Title Exploring the oral microflora of preschool children
Author Wen Ren1, Qun Zhang1, Xuenan Liu1, Shuguo Zheng1, Lili Ma2, Feng Chen3, Tao Xu1*, and Baohua Xu2*
Address 1Department of Preventive Dentistry, Peking University School and Hospital of Stomatology, Beijing 100081, P. R. China, 2Stomatology Center, China-Japan Friendship Hospital, Beijing 100029, P. R. China, 3Central Laboratory, Peking University School and Hospital of Stomatology, Beijing 100081, P. R. China
Bibliography Journal of Microbiology, 55(7),531–537, 2017,
DOI 10.1007/s12275-017-6474-8
Key Words 16S rRNA gene sequencing, PICRUSt, microbiome, supragingival plaque, saliva, tongue coating
Abstract The oral cavity is one of the most important and complicated habitats in our body and supports diverse microbial communities.
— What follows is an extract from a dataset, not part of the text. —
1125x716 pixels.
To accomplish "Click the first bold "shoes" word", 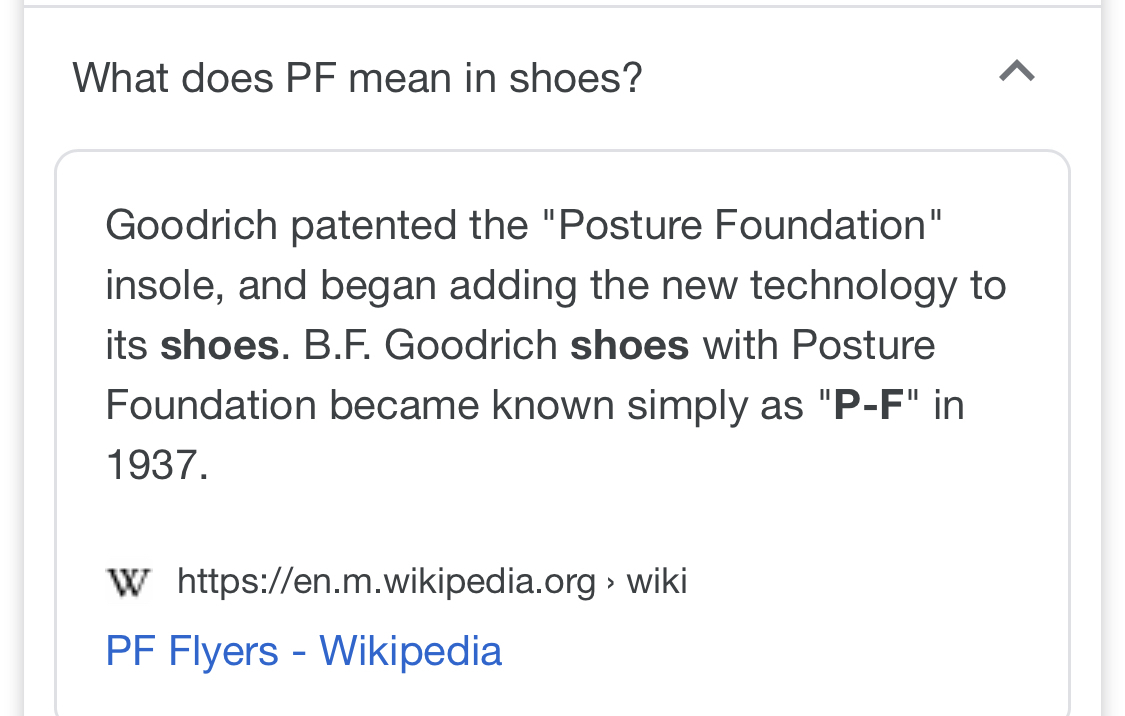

In this study, we aimed to determine the bacterial diversity and composition of various oral micro-niches. Samples were collected from supragingival plaque, saliva, and tongue coating from 10 preschool children (30 samples total). 16S rRNA gene pyrosequencing dataset generated 314,639 clean reads with an average of 10,488 ± 2,787 reads per sample. The phyla Firmicutes, Proteobacteria, Actinobacteria, Bacteroidetes, and Fusobacteria were predominant, accounting for more than 90% of the total sequences. We found the highest α diversity, microbial richness, and evenness in plaque, compared with saliva and tongue coating. Plaque was also distinguished from saliva and tongue coating by phylogenetic distances (weighted UniFrac). Taxa with different relative abundances were further identified, confirming the existence of microbial differences across the three niches. Core microbiomes were defined of each niche; however, only a small proportion of operational taxonomic units (8.07%) were shared by the three niches. Coaggregation between Actinomyces spp. and Streptococcus spp. and other correlations among periodontal pathogens, such as Prevotella, Fusobacteria, Capnocytophaga, and Tannerella, were shown by a co-occurrence network. In summary, our study provides a framework of oral microbial communities in the population of preschool children as a baseline for further studies of oral diseases related to microbes.